Inquiries:
zaaktin.lam {at} outlook.com
|
On The Problem(s) Of Vocaloid
(And UTAU, and CeVIO, and Synthesizer V, ...)
Let's get this quickly over with.
Is Vocaloid AI? Is Vocaloid music AI music?
No (see below), and no. Vocaloid is not AI Music , is a vocal synthesizer. The easy explanation is that it's like a player piano, but instead of piano it's a synthesizer and a talkbox combined, and instead of having a physical scroll of notes you'd have a file on the computer. Vocaloid is NOT writing the music for you, you have to write your own music, and all Vocaloid music are written by real human beings. You can refuse to acknowledge it, but it's still not a magic box that spits music out of nothing, for you are that box. The different voices of Vocaloid (Vocaloid is technically a voice synthesis engine with different voices) themselves are also not created from absolutely nothing - they are all based on real voices of real human beings.

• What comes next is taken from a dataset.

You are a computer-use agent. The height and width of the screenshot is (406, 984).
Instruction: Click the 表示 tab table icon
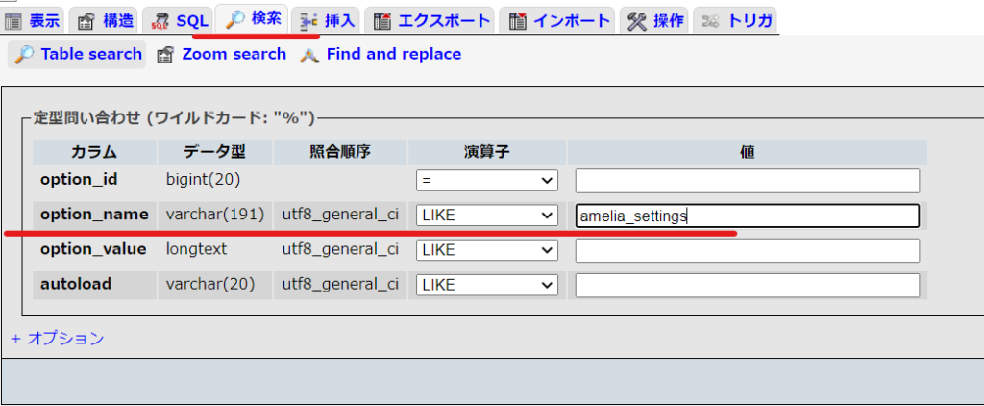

(Another way, which is probably the more correct and canon way to think about this, is to see it as a virtual singer - it's a singer (instead of a composer), which you would have to tell what to sing. It may not sound human, but it has certain qualities, which have been integrated as a part of the aesthetics by many music producers like wowaka)
It's understandable for people who lacks prior exposure to speech synthesis to have this kind of misconception, but if you're still going to insist that Vocaloid is AI music and thus is bad, then I genuinely don't understand why you're being this stubborn about this.
The problem with the term AI
— is that there are a plethora of very different things and they all got called AI at different and/or at the same time period. Everyone can see that the handwriting recognition input of Google Translate is not going to generate music or write your essay for you any time soon, but imagine - just because they are grouped together with diffusion models (i.e. the things that actually makes your images) and LLMs (i.e. the things that actually write your essays) as AI , you'll now have to emphasis that what you're using is a handwriting recognition software because there are people out there saying that handwriting recognition can write essays on its own and the essays you've written on your own are all machine-generated. Ridiculous, isn't it? But that's exactly the kind of cases that's happening to Vocaloid when people are saying that Vocaloid music is AI music .
Is Vocaloid anime?
It technically isn't. Voice banks do have their own characters, and most of the characters do have an anime style, but their existence is more similar to that of a mascot or 看板娘 [Kanban Musume]. The characters themselves aren't from a set story and barely have any background informations, because it's something that you would want to give the people using it the most freedom with; i.e. because there is basically no canon, everything goes. (But remember, this also means that what people have created around them is not canon.)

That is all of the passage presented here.